# LEESTEKST
Het roer van Rutte IV moet om maar hoe weten de coalitiepartijen niet
Acht bewindslieden uit het kabinet komen donderdagavond opnieuw bijeen om te spreken over de gevolgen van de verkiezingsuitslag. De beladen stikstofkwestie lijkt voorlopig te worden geparkeerd.
Het roer moet om, kondigde premier Rutte dinsdag aan na het eerste beraad. Maar in welke zin precies, daarover zijn de coalitiepartijen het nog niet eens. De Groninger gasaffaire en het toeslagenschandaal moeten voortvarender worden afgehandeld, zei de premier in een eerste toelichting. Dat is een open deur en daarover heeft het kabinet al eerder toezeggingen gedaan.
De onenigheid over het stikstofbeleid ligt partijen intussen nog altijd als een steen op de maag. Donderdagochtend was de verwachting dat daarover ook in het tweede beraad geen knopen worden doorgehakt. Vooral CDA-partijleider Hoekstra lijkt erop uit te zijn extra tijd te winnen. Na een ontmoeting met zijn BBB-collega Van der Plas, woensdagochtend, verklaarde hij dat CDA en BBB „een heleboel raakvlakken” hebben. Het bezoek leek vooral een aanmoediging van de CDA’er aan het adres van zijn partijgenoten in de provincie om coalitiesamenwerking met de BBB niet uit de weg te gaan.

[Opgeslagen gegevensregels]
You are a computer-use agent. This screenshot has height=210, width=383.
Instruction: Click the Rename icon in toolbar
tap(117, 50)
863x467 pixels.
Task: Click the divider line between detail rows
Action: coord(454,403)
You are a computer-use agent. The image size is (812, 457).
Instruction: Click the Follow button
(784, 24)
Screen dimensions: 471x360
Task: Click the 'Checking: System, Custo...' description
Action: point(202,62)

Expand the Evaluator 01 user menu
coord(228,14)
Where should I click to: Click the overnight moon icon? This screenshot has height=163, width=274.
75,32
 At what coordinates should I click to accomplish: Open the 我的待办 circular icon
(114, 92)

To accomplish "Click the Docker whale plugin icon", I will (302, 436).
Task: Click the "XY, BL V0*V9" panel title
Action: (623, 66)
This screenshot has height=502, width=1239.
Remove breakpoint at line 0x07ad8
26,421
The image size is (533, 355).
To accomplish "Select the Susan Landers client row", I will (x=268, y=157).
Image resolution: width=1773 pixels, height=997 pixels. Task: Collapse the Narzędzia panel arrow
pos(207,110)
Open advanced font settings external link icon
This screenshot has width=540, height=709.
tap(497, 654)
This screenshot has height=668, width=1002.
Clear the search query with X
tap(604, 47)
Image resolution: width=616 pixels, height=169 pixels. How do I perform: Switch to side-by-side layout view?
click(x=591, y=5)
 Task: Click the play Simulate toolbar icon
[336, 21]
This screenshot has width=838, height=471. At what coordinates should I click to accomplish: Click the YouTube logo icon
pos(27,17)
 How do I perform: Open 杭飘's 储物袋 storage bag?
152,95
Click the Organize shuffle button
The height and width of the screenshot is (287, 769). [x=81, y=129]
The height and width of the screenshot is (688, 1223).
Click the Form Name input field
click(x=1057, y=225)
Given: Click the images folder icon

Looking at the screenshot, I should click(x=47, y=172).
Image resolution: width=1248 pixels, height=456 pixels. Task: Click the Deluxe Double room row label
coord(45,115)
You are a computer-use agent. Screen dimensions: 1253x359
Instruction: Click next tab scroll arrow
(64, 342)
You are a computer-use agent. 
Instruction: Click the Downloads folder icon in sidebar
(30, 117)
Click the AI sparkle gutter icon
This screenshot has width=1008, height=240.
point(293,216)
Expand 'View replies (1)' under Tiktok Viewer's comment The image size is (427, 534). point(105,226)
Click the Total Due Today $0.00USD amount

# OPDRACHT
Hoeveel bewindslieden komen volgens het artikel over Rutte IV donderdagavond opnieuw bijeen? Antwoord alsjeblieft in één korte zin.

# ANTWOORD
Acht bewindslieden komen donderdagavond opnieuw bijeen.